* _Trecho selecionado_:
::::::::::

Como sempre, ao leitor cabe a decisão final do sucesso ou fracasso de um tal empreendimento. Sem dúvida, ele diz respeito à compreensão do presente, pois pensar a arte, conforme diz o filósofo em entrevista à Folha, feita por telefone, é pensar o que somos. Afirmação que por si só já merece nossa atenção.

Folha - A filosofia da ciência foi a disciplina com a qual o sr. se iniciou nos estudos filosóficos, não é certo?
Arthur Danto -
Fui estudar na Universidade de Columbia não porque o departamento me atraísse, mas porque ficava em Nova York, cidade onde eu queria morar. Minha meta era, na ocasião, ser artista. Como veterano do Exército, eu tinha direito a uma bolsa para frequentar a universidade e achei que a filosofia era uma boa disciplina, que me deixaria com bastante tempo para a arte.
Na realidade, o departamento era "bolorento", mesmo com o fato de enfatizar a história da filosofia e de ter alguns historiadores de primeira linha. Ernest Nagel era meu professor e minha dissertação foi sobre a representação histórica. Eu descobri a filosofia analítica em meu primeiro compromisso como professor, em Boulder, Colorado. E foi como o choque de uma revelação súbita, por ser tão clara e brilhante.

::::::::::

* _Trechos dos registros_:
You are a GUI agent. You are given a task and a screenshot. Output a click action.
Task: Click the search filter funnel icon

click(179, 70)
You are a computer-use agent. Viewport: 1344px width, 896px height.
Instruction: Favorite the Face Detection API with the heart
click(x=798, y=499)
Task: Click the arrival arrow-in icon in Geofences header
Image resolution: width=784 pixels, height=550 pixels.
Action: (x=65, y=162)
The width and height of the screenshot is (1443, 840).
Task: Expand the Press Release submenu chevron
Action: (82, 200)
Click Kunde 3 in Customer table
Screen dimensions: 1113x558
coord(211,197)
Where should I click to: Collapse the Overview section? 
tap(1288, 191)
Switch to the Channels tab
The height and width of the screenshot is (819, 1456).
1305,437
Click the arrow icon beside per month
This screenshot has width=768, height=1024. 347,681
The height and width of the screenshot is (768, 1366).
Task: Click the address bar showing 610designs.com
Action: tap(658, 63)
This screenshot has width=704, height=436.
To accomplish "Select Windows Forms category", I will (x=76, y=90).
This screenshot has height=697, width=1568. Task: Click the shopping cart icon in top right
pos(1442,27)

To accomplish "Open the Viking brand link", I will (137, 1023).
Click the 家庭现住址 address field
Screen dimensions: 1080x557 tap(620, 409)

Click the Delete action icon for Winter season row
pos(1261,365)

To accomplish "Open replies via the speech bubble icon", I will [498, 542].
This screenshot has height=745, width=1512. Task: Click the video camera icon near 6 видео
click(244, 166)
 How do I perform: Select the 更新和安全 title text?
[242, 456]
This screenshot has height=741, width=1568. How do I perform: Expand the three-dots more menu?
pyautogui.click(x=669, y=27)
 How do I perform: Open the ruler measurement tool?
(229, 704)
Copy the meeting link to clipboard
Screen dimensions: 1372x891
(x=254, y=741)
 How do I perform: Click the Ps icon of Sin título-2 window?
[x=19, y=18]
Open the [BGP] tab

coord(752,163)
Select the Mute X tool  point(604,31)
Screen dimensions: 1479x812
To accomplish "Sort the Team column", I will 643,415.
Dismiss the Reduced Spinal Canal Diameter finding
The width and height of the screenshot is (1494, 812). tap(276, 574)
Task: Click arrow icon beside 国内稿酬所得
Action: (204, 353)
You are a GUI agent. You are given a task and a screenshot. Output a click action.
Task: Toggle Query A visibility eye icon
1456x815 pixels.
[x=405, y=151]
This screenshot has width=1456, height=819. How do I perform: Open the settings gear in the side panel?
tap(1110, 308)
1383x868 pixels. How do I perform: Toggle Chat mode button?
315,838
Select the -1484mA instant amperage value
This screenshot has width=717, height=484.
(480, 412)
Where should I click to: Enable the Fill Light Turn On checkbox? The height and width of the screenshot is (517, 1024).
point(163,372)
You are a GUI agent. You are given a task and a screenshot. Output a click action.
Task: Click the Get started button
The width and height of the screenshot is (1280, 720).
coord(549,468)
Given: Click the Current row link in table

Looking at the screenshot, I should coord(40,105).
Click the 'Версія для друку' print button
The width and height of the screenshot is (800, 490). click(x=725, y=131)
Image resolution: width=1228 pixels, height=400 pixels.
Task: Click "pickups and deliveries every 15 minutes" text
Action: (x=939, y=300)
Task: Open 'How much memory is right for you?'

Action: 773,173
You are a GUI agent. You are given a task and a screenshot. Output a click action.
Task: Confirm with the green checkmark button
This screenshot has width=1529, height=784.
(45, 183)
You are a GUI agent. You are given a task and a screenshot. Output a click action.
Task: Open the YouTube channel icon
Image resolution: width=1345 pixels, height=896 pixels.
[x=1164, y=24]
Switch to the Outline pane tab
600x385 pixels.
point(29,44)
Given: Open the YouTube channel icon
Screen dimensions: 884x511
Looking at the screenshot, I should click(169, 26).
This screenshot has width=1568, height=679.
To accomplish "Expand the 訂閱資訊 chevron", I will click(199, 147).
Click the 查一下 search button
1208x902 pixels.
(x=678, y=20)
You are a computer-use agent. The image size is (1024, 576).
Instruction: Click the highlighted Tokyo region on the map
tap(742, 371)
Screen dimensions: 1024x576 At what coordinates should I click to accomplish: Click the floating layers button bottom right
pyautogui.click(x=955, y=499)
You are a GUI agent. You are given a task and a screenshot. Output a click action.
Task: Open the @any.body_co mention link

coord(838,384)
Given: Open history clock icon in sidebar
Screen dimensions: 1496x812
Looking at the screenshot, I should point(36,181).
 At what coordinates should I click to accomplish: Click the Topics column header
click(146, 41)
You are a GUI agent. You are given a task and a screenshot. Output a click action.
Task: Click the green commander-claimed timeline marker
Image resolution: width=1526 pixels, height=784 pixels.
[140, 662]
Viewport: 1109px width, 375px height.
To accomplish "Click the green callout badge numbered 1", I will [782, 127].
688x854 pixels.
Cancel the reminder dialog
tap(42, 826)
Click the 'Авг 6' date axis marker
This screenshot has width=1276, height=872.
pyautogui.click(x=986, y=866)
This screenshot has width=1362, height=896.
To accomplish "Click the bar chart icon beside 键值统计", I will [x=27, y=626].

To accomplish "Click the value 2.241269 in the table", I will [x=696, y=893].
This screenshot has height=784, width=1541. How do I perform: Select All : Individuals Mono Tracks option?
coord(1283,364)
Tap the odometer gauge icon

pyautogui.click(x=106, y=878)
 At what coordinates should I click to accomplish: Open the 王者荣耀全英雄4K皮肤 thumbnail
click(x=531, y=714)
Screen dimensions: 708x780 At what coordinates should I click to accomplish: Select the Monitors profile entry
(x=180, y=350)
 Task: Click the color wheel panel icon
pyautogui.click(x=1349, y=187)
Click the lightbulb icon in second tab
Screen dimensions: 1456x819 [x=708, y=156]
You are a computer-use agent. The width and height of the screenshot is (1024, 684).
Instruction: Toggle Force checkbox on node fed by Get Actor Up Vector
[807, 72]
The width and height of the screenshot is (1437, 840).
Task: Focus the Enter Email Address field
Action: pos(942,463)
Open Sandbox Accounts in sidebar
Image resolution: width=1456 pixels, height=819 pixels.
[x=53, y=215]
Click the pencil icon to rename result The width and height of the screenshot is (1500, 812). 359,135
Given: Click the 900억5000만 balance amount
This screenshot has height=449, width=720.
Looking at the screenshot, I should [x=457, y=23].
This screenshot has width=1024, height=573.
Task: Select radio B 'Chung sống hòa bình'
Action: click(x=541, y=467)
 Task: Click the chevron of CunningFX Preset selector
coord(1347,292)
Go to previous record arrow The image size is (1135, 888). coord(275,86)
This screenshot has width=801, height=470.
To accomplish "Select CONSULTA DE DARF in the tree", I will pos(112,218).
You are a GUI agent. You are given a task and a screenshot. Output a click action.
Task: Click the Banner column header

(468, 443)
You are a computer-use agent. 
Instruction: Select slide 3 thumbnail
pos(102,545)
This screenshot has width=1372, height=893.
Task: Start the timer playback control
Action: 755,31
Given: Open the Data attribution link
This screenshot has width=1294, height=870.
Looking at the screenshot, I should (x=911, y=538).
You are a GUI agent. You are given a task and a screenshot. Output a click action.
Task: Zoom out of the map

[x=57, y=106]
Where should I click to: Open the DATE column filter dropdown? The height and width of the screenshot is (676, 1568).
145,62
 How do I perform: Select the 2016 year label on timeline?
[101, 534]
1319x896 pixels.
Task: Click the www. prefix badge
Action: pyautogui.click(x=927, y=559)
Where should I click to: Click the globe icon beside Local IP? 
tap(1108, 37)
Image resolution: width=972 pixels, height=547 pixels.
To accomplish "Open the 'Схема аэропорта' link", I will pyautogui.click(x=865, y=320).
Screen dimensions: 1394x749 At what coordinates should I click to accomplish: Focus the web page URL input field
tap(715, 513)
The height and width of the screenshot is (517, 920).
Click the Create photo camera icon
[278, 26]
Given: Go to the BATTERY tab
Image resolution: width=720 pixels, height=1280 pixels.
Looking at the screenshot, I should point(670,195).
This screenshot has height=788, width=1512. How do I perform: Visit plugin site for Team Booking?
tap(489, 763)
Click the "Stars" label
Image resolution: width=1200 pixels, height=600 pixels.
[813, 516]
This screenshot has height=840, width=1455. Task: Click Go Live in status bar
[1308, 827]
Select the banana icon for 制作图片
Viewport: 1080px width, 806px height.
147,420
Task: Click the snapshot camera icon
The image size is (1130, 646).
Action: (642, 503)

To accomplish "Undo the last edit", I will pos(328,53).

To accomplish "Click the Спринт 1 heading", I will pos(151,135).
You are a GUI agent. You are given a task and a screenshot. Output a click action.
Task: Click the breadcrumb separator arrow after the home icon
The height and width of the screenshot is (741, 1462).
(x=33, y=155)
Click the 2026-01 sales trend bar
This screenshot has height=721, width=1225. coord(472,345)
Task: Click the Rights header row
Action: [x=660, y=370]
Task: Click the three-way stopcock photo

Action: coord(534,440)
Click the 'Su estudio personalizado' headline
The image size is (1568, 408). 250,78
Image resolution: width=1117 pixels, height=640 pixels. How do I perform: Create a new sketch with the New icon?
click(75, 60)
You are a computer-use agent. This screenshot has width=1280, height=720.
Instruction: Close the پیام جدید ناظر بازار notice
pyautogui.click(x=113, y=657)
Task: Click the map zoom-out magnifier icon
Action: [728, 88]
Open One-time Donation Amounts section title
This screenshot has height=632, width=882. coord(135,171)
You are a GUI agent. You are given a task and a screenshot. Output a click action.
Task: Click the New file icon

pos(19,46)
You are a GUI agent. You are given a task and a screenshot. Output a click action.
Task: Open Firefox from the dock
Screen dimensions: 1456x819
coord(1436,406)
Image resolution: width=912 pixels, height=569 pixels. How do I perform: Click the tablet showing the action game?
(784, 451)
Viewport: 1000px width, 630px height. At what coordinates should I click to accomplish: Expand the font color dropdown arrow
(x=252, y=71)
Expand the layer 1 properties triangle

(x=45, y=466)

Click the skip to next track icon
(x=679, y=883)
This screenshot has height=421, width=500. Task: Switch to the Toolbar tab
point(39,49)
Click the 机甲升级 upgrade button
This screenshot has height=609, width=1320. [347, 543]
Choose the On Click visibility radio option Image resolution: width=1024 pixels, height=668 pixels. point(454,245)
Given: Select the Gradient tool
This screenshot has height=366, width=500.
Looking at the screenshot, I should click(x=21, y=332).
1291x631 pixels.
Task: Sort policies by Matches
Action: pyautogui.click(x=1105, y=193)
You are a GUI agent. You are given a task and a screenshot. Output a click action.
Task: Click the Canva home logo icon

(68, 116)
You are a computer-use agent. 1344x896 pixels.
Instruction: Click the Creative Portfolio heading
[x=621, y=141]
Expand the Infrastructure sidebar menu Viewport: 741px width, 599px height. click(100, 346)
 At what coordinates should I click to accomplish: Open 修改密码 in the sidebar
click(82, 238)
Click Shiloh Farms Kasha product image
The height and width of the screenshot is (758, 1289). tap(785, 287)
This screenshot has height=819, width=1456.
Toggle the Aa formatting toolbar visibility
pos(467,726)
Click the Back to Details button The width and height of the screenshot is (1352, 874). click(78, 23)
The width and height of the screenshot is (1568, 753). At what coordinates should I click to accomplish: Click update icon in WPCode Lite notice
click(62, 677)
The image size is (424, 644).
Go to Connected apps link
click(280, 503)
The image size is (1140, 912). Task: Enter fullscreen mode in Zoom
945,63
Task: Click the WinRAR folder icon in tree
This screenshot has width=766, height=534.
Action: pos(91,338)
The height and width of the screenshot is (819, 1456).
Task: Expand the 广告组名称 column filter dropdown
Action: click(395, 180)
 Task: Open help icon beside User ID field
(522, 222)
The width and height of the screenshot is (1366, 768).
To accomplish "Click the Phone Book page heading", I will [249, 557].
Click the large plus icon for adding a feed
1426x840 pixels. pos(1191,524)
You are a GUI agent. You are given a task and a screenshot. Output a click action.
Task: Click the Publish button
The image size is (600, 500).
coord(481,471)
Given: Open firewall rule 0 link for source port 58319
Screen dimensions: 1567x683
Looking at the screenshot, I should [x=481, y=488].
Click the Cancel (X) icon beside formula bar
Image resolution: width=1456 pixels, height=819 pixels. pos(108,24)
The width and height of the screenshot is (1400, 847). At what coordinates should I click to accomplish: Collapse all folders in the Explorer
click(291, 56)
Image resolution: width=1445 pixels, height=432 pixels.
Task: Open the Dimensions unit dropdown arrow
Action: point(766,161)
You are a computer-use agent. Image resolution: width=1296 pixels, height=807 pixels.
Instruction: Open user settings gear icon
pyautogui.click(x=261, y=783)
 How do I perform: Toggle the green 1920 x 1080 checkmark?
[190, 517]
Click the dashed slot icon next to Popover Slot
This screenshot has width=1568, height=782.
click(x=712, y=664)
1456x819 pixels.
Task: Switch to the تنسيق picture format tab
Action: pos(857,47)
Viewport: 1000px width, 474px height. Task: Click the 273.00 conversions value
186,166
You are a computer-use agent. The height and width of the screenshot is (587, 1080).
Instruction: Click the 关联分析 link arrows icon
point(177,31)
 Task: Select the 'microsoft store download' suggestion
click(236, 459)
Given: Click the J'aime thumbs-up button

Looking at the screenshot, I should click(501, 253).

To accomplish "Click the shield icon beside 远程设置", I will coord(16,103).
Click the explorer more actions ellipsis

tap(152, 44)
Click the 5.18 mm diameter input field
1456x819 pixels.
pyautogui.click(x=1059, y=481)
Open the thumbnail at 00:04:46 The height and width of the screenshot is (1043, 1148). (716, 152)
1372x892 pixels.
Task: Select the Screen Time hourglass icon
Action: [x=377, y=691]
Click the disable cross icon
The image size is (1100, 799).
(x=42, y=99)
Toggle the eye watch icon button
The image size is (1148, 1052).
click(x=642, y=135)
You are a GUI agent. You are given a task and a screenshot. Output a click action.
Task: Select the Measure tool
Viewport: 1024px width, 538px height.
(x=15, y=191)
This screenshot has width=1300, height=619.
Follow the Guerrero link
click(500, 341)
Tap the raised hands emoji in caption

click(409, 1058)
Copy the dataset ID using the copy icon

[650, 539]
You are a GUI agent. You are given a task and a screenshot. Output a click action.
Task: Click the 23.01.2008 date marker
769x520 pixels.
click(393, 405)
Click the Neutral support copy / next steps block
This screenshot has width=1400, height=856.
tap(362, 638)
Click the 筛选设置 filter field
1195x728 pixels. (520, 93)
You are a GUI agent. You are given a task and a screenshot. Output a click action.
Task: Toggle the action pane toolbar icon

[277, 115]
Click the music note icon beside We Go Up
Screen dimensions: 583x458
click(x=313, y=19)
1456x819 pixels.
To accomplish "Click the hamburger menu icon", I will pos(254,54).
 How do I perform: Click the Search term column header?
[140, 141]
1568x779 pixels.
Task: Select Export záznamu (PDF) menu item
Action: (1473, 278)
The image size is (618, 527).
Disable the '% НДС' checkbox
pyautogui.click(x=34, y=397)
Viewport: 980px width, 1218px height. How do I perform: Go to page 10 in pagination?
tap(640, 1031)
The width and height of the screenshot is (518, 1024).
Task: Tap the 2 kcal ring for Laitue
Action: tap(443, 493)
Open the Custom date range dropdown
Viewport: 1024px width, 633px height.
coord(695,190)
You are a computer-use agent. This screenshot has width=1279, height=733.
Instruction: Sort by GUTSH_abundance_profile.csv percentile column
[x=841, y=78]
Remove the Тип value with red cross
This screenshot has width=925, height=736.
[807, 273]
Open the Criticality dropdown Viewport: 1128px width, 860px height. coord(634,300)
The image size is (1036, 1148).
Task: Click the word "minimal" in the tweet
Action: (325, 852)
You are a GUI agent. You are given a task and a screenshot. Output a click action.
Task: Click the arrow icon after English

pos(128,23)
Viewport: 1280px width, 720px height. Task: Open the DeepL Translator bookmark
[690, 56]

::::::::::

* _O que fazer_:
(1) Você pode colocar numa tabela Markdown, com as colunas Nº e Linha, as linhas dos registros que vão da linha com "Select the banana icon for 制作图片" até a linha com "Choose the On", incluindo as duas e omitindo as linhas em branco?
(2) Como prossegue a entrevista com Arthur Danto depois da última frase mostrada? Escreva a continuação.
Os registros não têm nenhuma relação com o texto.

* _Respostas em ordem_:
(1)
| Nº | Linha |
|---|---|
| 1 | Select the banana icon for 制作图片 |
| 2 | Viewport: 1080px width, 806px height. |
| 3 | 147,420 |
| 4 | Task: Click the snapshot camera icon |
| 5 | The image size is (1130, 646). |
| 6 | Action: (642, 503) |
| 7 | To accomplish "Undo the last edit", I will pos(328,53). |
| 8 | To accomplish "Click the Спринт 1 heading", I will pos(151,135). |
| 9 | You are a GUI agent. You are given a task and a screenshot. Output a click action. |
| 10 | Task: Click the breadcrumb separator arrow after the home icon |
| 11 | The height and width of the screenshot is (741, 1462). |
| 12 | (x=33, y=155) |
| 13 | Click the 2026-01 sales trend bar |
| 14 | This screenshot has height=721, width=1225. coord(472,345) |
| 15 | Task: Click the Rights header row |
| 16 | Action: [x=660, y=370] |
| 17 | Task: Click the three-way stopcock photo |
| 18 | Action: coord(534,440) |
| 19 | Click the 'Su estudio personalizado' headline |
| 20 | The image size is (1568, 408). 250,78 |
| 21 | Image resolution: width=1117 pixels, height=640 pixels. How do I perform: Create a new sketch with the New icon? |
| 22 | click(75, 60) |
| 23 | You are a computer-use agent. This screenshot has width=1280, height=720. |
| 24 | Instruction: Close the پیام جدید ناظر بازار notice |
| 25 | pyautogui.click(x=113, y=657) |
| 26 | Task: Click the map zoom-out magnifier icon |
| 27 | Action: [728, 88] |
| 28 | Open One-time Donation Amounts section title |
| 29 | This screenshot has height=632, width=882. coord(135,171) |
| 30 | You are a GUI agent. You are given a task and a screenshot. Output a click action. |
| 31 | Task: Click the New file icon |
| 32 | pos(19,46) |
| 33 | You are a GUI agent. You are given a task and a screenshot. Output a click action. |
| 34 | Task: Open Firefox from the dock |
| 35 | Screen dimensions: 1456x819 |
| 36 | coord(1436,406) |
| 37 | Image resolution: width=912 pixels, height=569 pixels. How do I perform: Click the tablet showing the action game? |
| 38 | (784, 451) |
| 39 | Viewport: 1000px width, 630px height. At what coordinates should I click to accomplish: Expand the font color dropdown arrow |
| 40 | (x=252, y=71) |
| 41 | Expand the layer 1 properties triangle |
| 42 | (x=45, y=466) |
| 43 | Click the skip to next track icon |
| 44 | (x=679, y=883) |
| 45 | This screenshot has height=421, width=500. Task: Switch to the Toolbar tab |
| 46 | point(39,49) |
| 47 | Click the 机甲升级 upgrade button |
| 48 | This screenshot has height=609, width=1320. [347, 543] |
| 49 | Choose the On Click visibility radio option Image resolution: width=1024 pixels, height=668 pixels. point(454,245) |

(2)
Eu voltei no ano seguinte para Columbia como uma espécie de missionário, determinado a atualizar o departamento. Devo dizer que os cursos de estética não me ofereciam nada. No entanto eu me aproximei muito de Suzanne Langer, que lecionava num deles. Eu fiz, como você imagina, filosofia da ciência, já que era o campo que mais desafios apresentava na época... Sidney Morgenbesser e eu publicamos uma primeira antologia de filosofia de ciência que definiu o campo, até o momento em que tudo mudou, sob influência de Thomas Kuhn. E eu escrevi o artigo sobre o tópico para a "Enciclopédia de Filosofia". Minhas primeiras publicações sobre filosofia da história foram também dessa perspectiva, ou seja, a estrutura lógica da explicação histórica. Não sou mais assim tão positivista, mas o modo de formular questões que eu aprendi como filósofo da ciência permanece comigo até hoje.
Folha - A noção hegeliana do fim de arte tem uma contrapartida no marxismo, na noção do fim da filosofia... O fim da filosofia foi proclamado também, de um modo diferente, pelos positivistas lógicos. Podemos pensar que, ao refletir hoje sobre o fim da arte, a filosofia reflete também suas próprias transformações, sua própria "mortalidade"?
Danto -
Não sei bem quando me ocorreu pela primeira vez que o corpo mais influente de trabalhos filosóficos no Ocidente é quase que totalmente construído ao redor de uma condenação -e, eu sentia, um temor- da arte mimética. Isso continua em Hegel, que atribui à arte uma posição menor na tríade que constitui o que ele chamou de Espírito Absoluto, porque a arte não pode se liberar da apresentação sensível.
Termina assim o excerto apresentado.